*** DATA SUPPLIED ***

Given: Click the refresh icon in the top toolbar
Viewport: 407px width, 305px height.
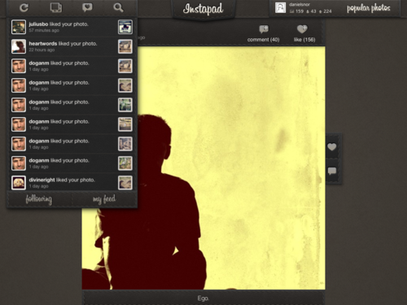Looking at the screenshot, I should [x=24, y=7].
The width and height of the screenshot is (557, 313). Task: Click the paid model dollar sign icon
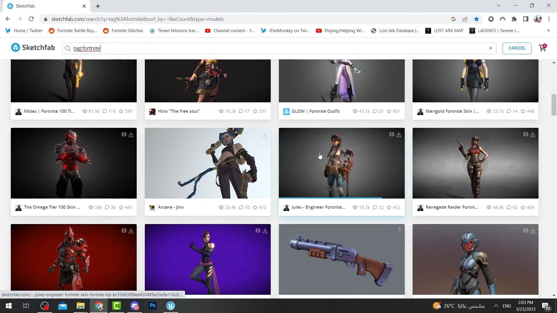[x=399, y=230]
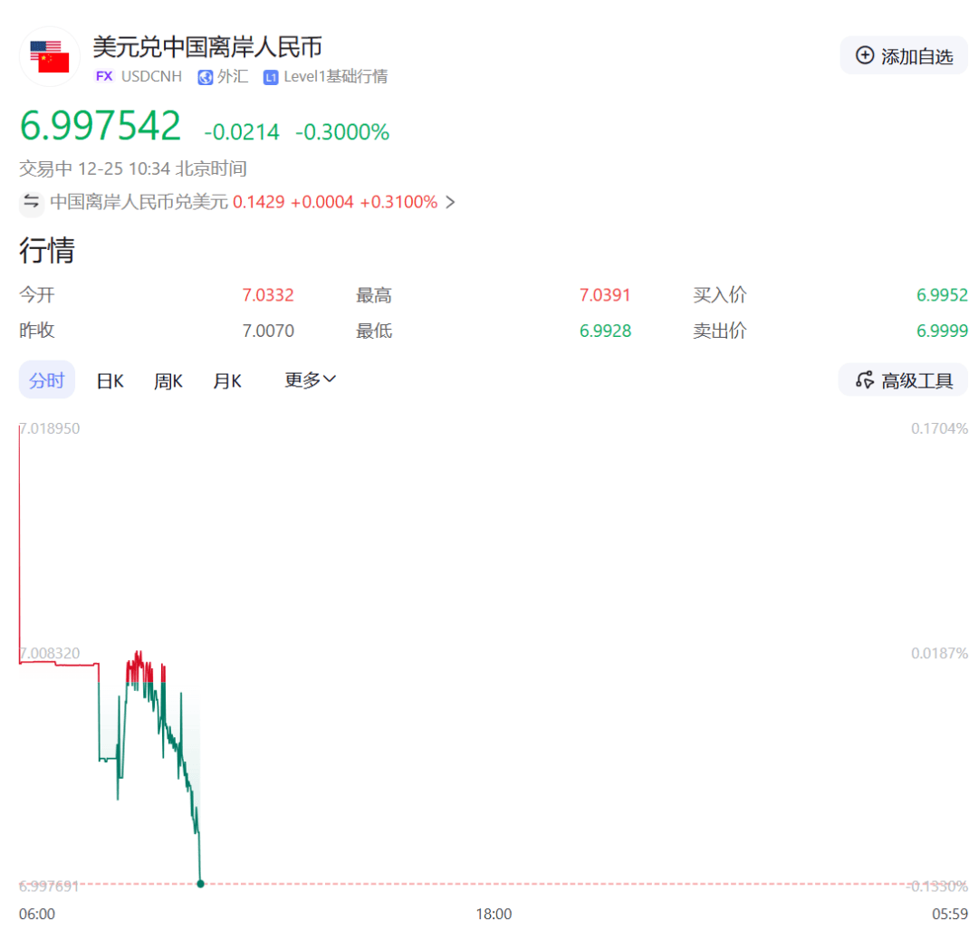
Task: Click the plus icon beside 添加自选
Action: (864, 55)
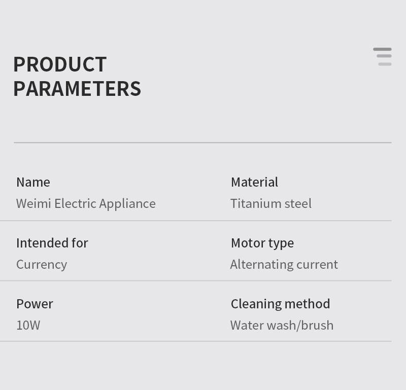Click the Alternating current value
The width and height of the screenshot is (406, 390).
284,265
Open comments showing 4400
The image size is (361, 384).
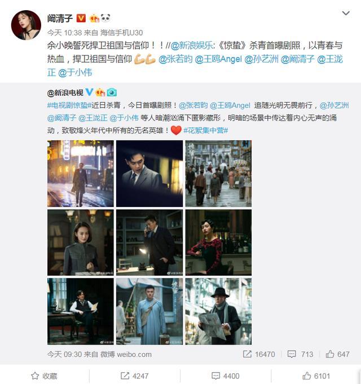(x=225, y=376)
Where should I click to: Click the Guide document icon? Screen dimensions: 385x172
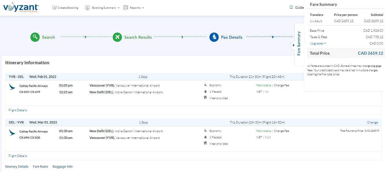point(291,8)
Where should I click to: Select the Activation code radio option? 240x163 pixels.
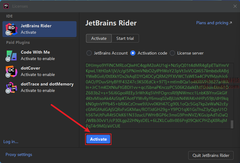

*** End of DATA SUPPLIED ***

WHAT THE EXERCISE ASKS:
Pictures do not go in the copy; print every entry exactly as it stands.

SOLUTION:
Given: Click the refresh icon in the top toolbar
Viewport: 407px width, 305px height.
Looking at the screenshot, I should [x=24, y=7].
The width and height of the screenshot is (557, 313). Task: Click the paid model dollar sign icon
[x=399, y=230]
Task: Click the plus icon beside 添加自选
Action: (864, 55)
Click the Alternating current value
The width and height of the screenshot is (406, 390).
284,265
Open comments showing 4400
The image size is (361, 384).
(x=225, y=376)
Where should I click to: Click the Guide document icon? Screen dimensions: 385x172
point(291,8)
Where should I click to: Select the Activation code radio option? 240x163 pixels.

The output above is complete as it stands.